Contents of the box in this case: RRR

Total number of balls in the box = 3

Number of yellow balls = 0

Number of red balls = 3

Probability of yellow balls = Number of yellow balls / Total number of balls

= 0/3 = 0

Probability of red balls = Number of red balls / Total number of balls

= 3/3 = 1

Probability of getting RYRRR in five picks with replacement is:

P(RYRRR) = P(R) x P(Y) x P(R) x P(R) x P(R)

= 1 x 0 x 1 x 1 x 1

= 0

### How many red balls in the box? – Answer

So far we have analyzed four scenarios to find which scenario has the highest likelihood of giving the result RYRRR. The probabilities are found as:

• Scenario – 1 : YYY in box : P(RYRRR) = 0
• Scenario – 2 : YYR in box : P(RYRRR) = 0.0082
• Scenario – 3 : YRR in box : P(RYRRR) = 0.0658
• Scenario – 4 : RRR in box : P(RYRRR) = 0

The third scenario YRR has the highest probability 0.0658. So if you want the outcome as RYRRR, then the input should have been YRR (1 yellow, 2 red balls) in the box. Because this scenario has the maximum chance (maximum likelihood) of giving the output RYRRR.

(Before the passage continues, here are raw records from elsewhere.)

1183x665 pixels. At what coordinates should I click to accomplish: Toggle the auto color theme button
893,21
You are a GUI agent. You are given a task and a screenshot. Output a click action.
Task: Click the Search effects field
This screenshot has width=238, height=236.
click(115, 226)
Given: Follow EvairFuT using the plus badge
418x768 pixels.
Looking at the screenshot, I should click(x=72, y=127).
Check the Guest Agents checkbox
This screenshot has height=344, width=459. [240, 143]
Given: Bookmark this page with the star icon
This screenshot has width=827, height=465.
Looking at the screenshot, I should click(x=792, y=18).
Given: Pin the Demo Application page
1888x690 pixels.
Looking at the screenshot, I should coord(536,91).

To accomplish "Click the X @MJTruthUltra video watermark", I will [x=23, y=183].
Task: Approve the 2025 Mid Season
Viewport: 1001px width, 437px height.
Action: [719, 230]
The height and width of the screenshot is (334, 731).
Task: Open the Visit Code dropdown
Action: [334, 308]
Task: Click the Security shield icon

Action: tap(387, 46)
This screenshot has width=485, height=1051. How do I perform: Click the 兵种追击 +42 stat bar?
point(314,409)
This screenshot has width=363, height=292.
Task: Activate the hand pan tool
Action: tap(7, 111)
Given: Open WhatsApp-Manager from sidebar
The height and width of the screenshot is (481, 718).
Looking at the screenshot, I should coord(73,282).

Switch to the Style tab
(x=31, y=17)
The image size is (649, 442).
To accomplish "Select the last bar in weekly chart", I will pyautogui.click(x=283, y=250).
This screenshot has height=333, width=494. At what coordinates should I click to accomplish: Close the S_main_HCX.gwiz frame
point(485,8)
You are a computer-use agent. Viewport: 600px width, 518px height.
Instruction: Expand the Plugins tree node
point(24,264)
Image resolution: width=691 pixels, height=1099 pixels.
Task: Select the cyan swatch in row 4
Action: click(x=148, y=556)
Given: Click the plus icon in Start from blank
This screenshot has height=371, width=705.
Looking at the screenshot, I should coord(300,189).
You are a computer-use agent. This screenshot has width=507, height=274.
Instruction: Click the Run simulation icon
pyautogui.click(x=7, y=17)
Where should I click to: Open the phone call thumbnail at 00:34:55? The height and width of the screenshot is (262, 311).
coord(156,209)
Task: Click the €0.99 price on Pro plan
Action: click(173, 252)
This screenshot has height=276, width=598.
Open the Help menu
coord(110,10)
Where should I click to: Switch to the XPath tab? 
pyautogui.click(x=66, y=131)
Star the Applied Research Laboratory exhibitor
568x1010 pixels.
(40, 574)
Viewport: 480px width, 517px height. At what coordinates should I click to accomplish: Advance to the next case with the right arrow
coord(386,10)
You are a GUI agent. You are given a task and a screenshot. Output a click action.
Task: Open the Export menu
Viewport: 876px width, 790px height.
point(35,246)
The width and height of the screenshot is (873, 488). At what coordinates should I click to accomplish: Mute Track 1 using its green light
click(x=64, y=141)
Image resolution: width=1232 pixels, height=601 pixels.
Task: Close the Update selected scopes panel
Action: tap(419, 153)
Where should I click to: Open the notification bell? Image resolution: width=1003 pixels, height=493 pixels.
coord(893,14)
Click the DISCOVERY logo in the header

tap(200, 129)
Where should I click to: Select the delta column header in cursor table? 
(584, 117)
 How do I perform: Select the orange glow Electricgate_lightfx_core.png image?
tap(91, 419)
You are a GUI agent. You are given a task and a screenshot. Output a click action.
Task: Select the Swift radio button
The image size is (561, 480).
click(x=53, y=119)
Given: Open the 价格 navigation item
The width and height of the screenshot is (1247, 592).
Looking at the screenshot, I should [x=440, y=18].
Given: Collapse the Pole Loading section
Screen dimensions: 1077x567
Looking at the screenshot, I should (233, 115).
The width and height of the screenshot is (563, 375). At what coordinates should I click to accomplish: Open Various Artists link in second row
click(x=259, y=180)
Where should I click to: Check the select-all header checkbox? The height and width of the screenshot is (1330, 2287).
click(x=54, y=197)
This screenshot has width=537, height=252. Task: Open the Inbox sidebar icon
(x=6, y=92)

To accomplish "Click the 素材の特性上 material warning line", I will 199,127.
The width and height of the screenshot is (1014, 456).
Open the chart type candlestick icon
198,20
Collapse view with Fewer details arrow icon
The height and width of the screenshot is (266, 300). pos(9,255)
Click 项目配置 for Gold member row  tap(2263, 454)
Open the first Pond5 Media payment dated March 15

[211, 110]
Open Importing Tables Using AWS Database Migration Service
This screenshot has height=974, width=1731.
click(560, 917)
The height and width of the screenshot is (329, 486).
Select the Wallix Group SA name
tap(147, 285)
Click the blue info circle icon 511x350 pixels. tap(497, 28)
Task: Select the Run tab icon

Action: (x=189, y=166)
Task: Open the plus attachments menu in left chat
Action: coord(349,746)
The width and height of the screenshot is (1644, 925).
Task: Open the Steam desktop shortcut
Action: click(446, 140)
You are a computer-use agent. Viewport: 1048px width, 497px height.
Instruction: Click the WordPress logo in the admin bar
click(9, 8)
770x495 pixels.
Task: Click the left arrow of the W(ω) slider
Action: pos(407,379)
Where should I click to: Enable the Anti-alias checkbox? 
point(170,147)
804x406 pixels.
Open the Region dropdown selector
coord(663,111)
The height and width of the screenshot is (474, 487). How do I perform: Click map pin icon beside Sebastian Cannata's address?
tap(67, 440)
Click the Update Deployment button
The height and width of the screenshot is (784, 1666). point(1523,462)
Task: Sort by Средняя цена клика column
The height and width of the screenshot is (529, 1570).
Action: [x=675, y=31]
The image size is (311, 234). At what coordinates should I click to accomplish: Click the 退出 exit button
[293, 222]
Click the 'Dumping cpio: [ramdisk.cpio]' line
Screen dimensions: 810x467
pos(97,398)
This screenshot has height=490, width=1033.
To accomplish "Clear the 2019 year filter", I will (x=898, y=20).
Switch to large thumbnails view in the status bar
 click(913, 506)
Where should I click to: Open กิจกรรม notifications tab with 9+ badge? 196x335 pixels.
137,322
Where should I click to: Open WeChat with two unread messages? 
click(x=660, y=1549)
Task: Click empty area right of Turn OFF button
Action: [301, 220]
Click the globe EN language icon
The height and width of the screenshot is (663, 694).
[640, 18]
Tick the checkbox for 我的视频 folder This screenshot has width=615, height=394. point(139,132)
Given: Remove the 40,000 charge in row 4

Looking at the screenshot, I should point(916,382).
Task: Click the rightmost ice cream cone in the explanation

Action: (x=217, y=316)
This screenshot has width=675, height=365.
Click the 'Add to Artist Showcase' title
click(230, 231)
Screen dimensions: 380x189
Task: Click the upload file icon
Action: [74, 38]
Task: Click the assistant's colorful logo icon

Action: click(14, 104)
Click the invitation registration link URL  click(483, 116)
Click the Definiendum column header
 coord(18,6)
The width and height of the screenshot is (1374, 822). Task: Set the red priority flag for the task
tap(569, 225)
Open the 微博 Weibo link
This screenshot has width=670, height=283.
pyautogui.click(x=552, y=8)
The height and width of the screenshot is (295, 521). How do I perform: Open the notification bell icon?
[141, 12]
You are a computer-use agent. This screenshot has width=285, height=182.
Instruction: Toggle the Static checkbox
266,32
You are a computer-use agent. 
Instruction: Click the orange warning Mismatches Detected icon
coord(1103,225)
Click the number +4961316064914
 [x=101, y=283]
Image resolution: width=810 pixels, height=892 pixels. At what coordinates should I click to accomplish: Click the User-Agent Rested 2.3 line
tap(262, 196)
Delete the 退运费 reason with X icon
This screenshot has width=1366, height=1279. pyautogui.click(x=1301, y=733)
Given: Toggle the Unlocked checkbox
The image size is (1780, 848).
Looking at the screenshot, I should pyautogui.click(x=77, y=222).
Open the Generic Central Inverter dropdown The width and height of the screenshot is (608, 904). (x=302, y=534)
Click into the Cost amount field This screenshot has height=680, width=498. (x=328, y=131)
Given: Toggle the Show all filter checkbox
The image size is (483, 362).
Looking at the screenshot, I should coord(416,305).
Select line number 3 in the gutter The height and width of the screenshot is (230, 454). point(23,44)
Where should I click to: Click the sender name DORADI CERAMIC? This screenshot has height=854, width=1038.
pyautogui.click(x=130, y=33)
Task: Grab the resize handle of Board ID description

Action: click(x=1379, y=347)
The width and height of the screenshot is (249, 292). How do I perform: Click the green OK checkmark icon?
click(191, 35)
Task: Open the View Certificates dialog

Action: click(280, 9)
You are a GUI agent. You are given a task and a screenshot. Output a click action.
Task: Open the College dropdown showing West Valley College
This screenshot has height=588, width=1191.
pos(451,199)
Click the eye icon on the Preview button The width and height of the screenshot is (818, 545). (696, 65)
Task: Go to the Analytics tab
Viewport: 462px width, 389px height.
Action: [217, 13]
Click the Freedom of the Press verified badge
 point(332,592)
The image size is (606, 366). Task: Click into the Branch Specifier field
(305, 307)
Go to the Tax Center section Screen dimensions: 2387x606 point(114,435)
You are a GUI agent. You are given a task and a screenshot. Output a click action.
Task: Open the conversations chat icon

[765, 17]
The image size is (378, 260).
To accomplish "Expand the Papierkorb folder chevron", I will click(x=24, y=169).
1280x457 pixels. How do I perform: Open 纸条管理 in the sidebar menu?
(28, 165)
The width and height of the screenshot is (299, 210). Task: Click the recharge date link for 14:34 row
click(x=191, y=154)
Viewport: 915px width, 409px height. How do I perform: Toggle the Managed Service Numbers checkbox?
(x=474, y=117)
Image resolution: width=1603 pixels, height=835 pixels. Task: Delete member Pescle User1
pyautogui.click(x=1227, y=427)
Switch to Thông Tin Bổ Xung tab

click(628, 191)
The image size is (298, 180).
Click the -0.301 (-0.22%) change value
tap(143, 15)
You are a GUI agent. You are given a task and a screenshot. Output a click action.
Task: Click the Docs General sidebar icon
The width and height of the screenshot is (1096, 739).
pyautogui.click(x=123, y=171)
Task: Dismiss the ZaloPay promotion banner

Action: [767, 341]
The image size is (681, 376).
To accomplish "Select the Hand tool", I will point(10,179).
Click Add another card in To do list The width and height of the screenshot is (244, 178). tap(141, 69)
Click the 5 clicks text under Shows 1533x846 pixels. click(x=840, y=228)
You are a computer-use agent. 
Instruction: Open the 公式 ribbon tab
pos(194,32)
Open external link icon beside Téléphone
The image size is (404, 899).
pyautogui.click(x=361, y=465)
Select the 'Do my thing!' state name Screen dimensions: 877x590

As we were initially asked the question “How many red balls are present in the box?”, now you know the answer. There are 2 red balls in the box. (Because the scenario YRR gives maximum likelihood).

The variable you are predicting is called theta. Here you are predicting the number of red balls in the box. So theta is the number of red balls in the box, which is found out using maximum likelihood estimation (MLE) as theta = 2.

## Maximum Likelihood in Machine Learning

We have just seen a simple example of predicting the number of red balls in the box.

In machine learning, you do prediction problems. You will be using machine learning models which uses some parameters. You will need to predict the best set of parameters of the model, so that the model will best fit the data.

For example, in linear regression, a best fit line is what the model needs to predict. A simple equation of line is y = mx + c. Here, m is slope and c is the y-intercept. These are the parameters which has to be predicted.

I mentioned it as simple equation because, it has only one dependent variable x. Usually, there will be many dependent variables. So, you will be predicting the coefficient of each variable, and the constant c.

In machine learning problems, what you want is a line which gives the least possible error. You have to estimate which parameters has the maximum chance (maximum likelihood) of giving such an output – similar to the balls in a box example we saw above.

In the example, we just predicted one variable – the number of red balls in the box. In machine learning, there will be many variables to predict.